Top of DATASET
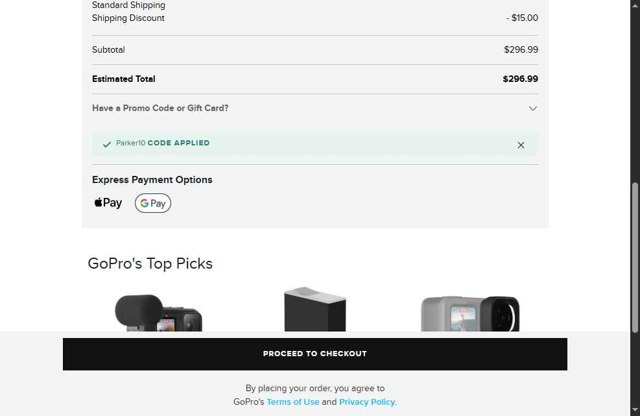Image resolution: width=640 pixels, height=416 pixels.
Task: Click the Estimated Total amount $296.99
Action: (x=520, y=79)
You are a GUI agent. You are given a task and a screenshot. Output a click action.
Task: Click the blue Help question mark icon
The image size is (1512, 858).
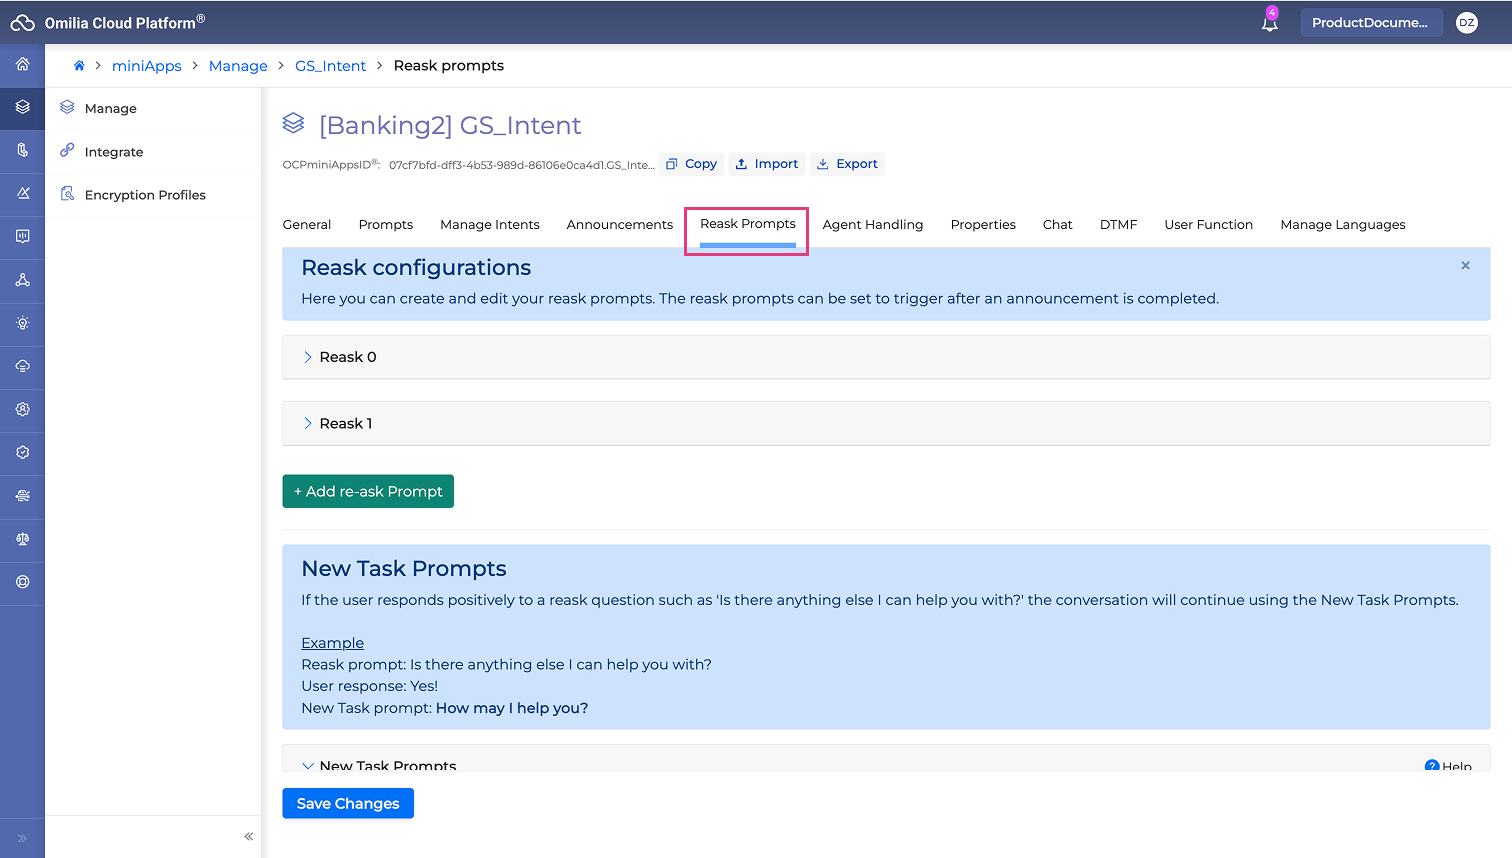[1432, 766]
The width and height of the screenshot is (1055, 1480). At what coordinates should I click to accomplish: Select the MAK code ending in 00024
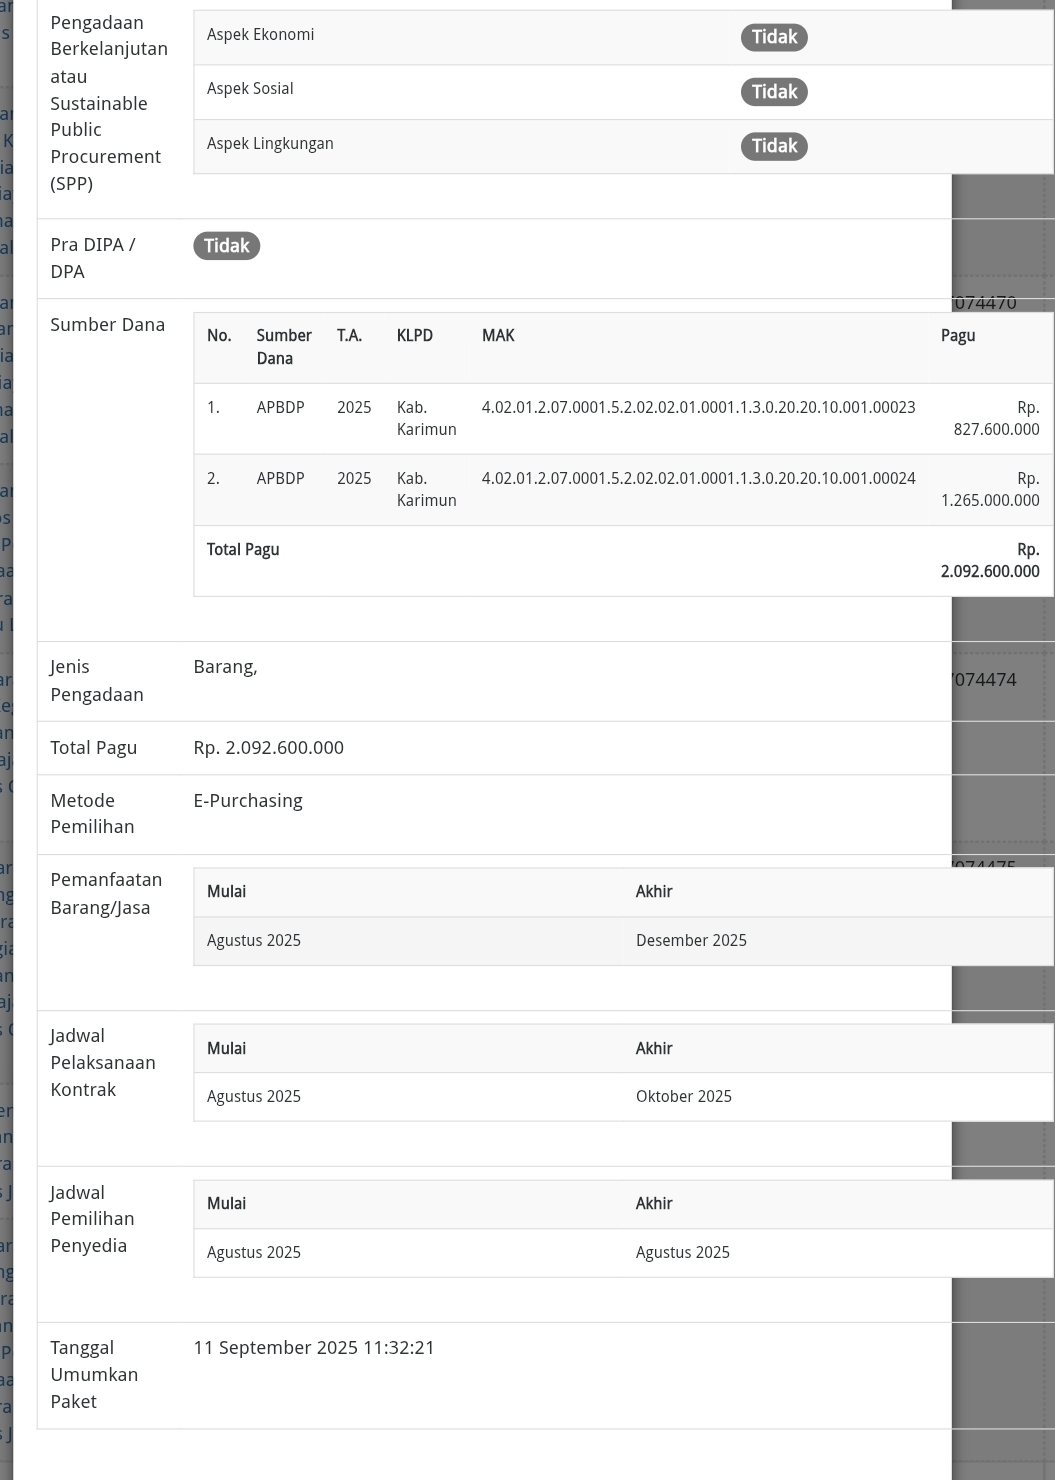[698, 479]
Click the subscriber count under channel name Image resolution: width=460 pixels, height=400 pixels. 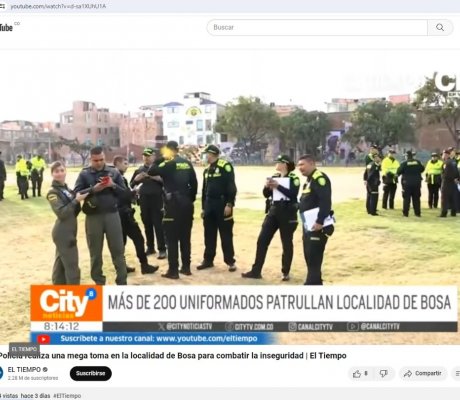coord(33,378)
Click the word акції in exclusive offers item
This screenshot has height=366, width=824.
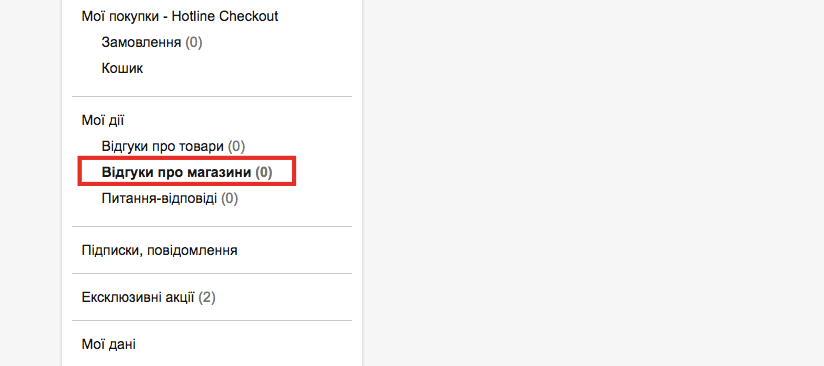(x=179, y=298)
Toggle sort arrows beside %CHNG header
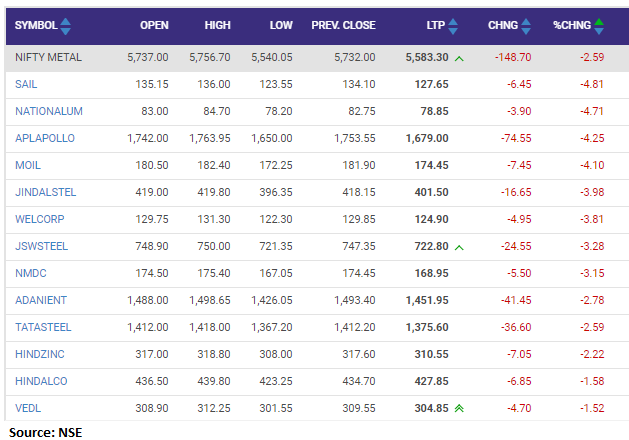The width and height of the screenshot is (629, 440). pyautogui.click(x=599, y=27)
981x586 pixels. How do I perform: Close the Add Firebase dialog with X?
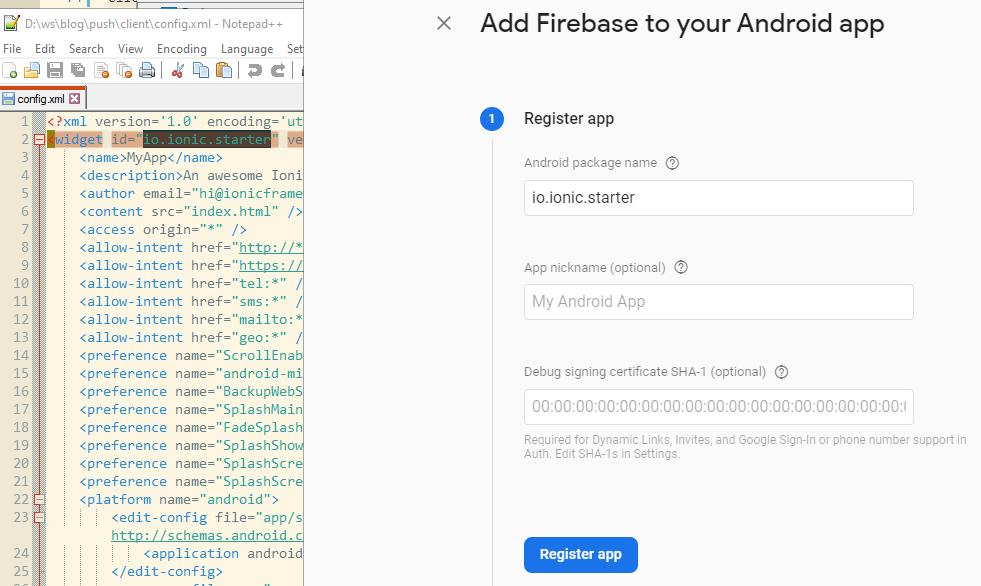click(x=444, y=23)
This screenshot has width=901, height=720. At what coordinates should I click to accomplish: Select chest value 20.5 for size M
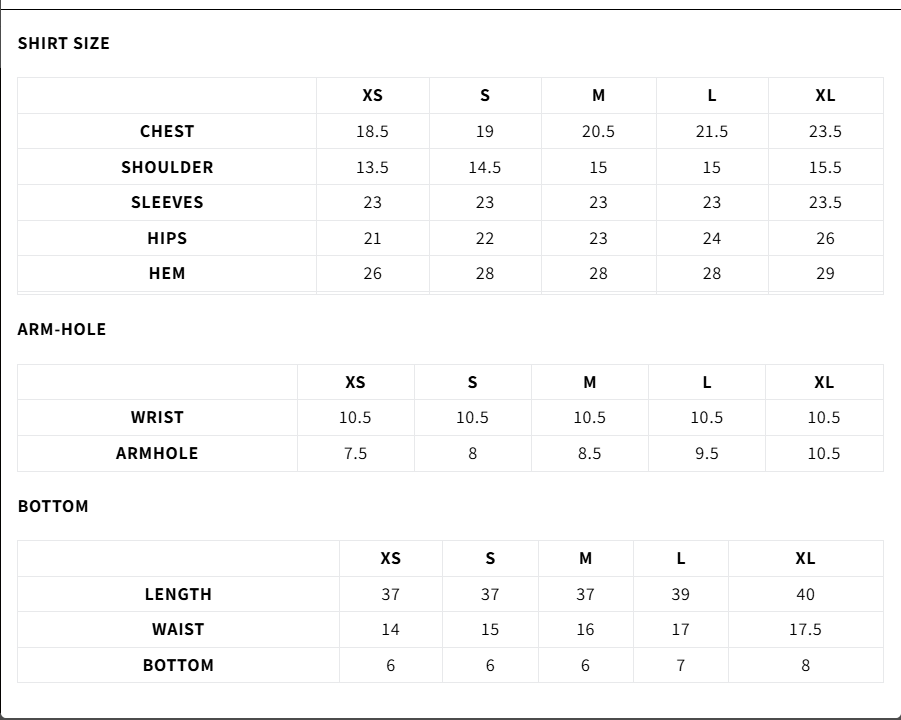point(598,131)
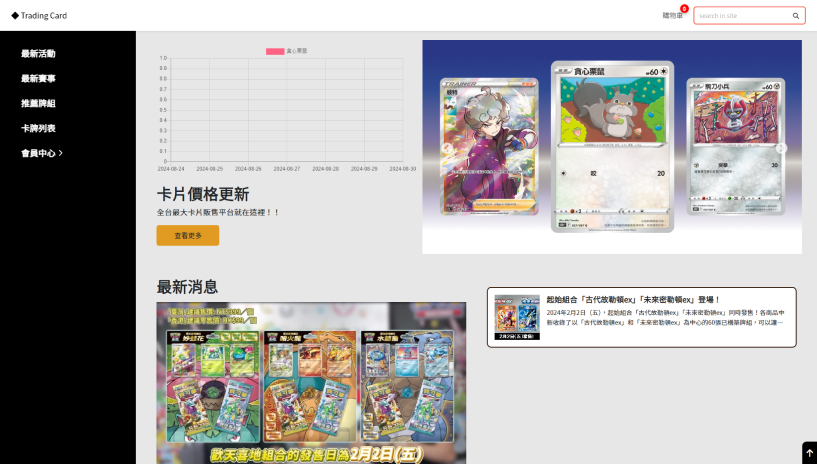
Bottom of DATASET
Take the line with "Click the word акції in exclusive offers item" and every line after it through the end of the data, and write only them out exactly, leaving out the pictures.

Click the word акції in exclusive offers item
This screenshot has height=366, width=824.
(x=179, y=298)
Toggle sort arrows beside %CHNG header
The width and height of the screenshot is (629, 440). pyautogui.click(x=599, y=27)
981x586 pixels. How do I perform: Close the Add Firebase dialog with X?
click(x=444, y=23)
This screenshot has width=901, height=720. At what coordinates should I click to accomplish: Select chest value 20.5 for size M
point(598,131)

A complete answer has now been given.